We also take a quick aside to talk a bit about syllabi and open pedagogy. This also gives us a chance to point out some useful Google Advanced Search options.

Then comes individual media elements. Here we point to some random places where certain types of media are more easily found. I remind people that iTunes U exists even if Apple has pretty much hidden it. I also try to push the expectation around interactive media a bit. I want faculty to have high expectations here and hope to have them dreaming of amazing things.

Less Standard

I drift a bit farther afield here and start to look at tools for faculty to create OER content. Knight Lab’s tools are a favorite entry point for me but I’m also trying to show the far end of the spectrum with Jupyter notebooks.
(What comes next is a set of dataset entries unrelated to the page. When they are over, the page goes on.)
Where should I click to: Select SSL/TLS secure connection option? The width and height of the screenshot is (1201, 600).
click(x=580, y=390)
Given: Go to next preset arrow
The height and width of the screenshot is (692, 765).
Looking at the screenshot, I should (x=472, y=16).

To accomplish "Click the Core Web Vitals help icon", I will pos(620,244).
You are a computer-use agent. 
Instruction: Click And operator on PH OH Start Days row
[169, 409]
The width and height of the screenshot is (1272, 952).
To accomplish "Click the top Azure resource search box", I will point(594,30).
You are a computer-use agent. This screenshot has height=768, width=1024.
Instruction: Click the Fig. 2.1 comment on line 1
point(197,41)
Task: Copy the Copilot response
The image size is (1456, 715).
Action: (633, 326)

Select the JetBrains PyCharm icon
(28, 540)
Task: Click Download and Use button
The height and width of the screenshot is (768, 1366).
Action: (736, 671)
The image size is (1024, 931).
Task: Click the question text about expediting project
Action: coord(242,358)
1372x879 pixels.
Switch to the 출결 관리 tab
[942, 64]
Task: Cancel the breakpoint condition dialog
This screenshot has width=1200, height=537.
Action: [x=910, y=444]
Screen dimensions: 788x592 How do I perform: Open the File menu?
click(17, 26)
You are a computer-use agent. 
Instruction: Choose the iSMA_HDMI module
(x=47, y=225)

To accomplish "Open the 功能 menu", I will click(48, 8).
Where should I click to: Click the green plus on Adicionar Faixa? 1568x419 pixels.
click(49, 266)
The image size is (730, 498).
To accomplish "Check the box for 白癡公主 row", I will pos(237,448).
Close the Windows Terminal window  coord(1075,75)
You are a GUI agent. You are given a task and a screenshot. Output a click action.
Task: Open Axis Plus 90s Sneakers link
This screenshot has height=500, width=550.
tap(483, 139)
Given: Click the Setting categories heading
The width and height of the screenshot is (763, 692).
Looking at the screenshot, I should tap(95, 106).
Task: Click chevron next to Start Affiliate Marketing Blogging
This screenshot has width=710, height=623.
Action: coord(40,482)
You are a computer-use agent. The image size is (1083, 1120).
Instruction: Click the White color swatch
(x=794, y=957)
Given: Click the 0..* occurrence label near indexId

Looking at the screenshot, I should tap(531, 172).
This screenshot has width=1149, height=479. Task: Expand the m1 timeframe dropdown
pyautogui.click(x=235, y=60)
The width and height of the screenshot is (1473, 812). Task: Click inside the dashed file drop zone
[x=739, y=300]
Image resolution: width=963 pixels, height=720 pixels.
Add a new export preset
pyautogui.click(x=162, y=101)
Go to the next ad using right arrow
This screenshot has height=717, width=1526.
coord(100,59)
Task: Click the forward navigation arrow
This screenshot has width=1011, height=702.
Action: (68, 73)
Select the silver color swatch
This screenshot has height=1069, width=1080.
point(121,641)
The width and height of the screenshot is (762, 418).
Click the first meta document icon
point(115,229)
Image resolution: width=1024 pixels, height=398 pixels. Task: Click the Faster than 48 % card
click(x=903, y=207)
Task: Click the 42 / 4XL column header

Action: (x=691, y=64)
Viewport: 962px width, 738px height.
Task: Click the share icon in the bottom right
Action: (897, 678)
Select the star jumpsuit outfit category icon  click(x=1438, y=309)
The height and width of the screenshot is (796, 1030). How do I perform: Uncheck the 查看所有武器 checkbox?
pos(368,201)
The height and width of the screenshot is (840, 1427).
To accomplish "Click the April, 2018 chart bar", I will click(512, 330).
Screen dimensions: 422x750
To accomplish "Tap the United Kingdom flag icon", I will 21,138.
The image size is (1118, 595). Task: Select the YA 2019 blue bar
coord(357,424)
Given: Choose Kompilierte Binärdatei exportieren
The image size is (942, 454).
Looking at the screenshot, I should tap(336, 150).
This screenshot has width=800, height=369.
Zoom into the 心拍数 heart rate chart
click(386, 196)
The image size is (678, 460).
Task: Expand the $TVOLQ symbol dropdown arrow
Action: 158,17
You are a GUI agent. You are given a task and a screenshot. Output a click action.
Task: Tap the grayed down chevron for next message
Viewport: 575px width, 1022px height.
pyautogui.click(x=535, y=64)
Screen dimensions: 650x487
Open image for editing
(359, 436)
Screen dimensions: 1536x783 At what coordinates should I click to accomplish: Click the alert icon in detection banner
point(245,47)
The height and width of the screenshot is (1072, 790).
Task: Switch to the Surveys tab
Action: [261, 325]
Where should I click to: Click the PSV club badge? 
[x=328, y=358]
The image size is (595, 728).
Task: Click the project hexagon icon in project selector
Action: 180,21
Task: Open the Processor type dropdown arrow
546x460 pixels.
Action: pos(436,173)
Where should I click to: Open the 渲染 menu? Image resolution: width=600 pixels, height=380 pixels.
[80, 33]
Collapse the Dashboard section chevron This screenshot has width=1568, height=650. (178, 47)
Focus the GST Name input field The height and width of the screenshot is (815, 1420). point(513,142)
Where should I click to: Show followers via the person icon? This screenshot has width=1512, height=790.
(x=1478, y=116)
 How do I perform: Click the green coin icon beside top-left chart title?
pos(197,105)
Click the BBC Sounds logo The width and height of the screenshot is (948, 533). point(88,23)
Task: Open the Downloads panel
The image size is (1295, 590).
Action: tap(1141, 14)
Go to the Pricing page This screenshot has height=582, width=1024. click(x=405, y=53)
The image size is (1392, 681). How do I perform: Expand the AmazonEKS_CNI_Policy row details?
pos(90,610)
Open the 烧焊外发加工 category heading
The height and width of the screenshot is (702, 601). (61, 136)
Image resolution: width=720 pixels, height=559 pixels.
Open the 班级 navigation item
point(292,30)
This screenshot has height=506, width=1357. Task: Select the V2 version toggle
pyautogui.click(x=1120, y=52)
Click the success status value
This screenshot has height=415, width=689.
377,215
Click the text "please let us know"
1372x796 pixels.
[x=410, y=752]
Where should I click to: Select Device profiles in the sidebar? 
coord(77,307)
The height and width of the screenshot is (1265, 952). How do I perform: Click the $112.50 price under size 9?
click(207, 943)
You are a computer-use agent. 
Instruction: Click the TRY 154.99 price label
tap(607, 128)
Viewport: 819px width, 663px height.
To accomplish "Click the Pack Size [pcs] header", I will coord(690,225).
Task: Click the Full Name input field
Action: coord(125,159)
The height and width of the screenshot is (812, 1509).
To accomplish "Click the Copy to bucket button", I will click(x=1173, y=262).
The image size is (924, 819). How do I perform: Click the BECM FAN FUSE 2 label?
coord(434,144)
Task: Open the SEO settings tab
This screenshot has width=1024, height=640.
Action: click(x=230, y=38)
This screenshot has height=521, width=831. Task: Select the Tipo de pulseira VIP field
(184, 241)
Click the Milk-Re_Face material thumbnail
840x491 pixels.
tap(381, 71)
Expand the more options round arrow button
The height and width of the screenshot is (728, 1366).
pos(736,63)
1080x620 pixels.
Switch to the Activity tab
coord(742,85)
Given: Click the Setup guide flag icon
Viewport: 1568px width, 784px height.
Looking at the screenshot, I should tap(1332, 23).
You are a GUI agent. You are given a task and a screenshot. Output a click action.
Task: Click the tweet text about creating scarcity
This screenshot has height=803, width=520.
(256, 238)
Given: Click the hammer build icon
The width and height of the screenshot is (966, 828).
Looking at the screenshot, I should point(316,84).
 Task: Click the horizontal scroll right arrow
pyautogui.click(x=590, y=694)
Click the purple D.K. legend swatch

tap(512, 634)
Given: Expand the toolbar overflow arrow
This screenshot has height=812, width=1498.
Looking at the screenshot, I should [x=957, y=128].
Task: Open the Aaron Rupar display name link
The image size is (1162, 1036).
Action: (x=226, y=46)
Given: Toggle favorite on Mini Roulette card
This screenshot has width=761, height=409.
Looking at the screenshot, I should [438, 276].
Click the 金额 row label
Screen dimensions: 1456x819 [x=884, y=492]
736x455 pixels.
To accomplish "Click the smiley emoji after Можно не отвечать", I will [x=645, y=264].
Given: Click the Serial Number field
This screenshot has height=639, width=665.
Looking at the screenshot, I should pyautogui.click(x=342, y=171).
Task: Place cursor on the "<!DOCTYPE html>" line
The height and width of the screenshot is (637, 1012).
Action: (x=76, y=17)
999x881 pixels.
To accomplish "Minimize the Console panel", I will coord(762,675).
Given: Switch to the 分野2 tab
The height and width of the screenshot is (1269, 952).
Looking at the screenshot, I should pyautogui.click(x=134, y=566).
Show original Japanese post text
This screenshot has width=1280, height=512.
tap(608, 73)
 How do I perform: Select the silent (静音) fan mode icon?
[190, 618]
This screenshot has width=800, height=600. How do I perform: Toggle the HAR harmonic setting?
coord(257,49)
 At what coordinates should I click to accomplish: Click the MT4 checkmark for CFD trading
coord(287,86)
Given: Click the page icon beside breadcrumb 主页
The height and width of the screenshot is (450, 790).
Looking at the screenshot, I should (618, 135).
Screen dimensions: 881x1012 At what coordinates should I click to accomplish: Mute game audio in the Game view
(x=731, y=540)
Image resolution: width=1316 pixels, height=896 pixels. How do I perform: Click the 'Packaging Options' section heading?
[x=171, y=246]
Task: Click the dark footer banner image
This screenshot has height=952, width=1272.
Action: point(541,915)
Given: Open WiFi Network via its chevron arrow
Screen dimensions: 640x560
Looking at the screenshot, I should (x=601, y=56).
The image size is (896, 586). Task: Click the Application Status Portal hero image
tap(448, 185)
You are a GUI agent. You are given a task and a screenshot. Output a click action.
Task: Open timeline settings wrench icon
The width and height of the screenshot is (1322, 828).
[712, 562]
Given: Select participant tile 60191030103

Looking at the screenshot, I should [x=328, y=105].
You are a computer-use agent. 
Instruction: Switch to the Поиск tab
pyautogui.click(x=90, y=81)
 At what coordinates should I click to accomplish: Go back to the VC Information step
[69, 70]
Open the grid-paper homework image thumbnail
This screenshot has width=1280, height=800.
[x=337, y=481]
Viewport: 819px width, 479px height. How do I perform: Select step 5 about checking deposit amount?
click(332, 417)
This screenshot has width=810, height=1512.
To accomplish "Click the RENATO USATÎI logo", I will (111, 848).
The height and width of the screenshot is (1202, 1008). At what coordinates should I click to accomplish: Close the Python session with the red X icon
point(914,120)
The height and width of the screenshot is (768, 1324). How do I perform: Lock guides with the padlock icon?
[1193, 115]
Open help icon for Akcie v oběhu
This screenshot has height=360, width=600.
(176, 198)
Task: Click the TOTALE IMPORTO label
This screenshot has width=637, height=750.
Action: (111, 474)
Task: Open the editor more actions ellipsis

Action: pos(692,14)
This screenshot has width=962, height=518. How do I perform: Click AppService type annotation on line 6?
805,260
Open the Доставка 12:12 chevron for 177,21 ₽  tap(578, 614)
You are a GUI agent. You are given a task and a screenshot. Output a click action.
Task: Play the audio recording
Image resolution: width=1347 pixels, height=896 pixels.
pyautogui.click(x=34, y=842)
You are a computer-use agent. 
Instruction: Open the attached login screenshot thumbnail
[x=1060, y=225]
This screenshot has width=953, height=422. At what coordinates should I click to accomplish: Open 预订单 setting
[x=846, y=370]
I’m also still pitching primary source material as a key OER element. That’s for use as material for students to process and as ways to illustrate or expand concepts. Raw media is useful. That kind of stuff includes data – found or created by the students. There are so many options here. I also continue to stress the usefulness of having student make real content for real audiences.

I close with social bookmarking. I still think it is 100 times better than browser bookmarks but am more reasonable in my expectations of conversion after trying to convince people to do this for so many years.

Nothing revolutionary here but maybe some bits and pieces that are of use to someone below.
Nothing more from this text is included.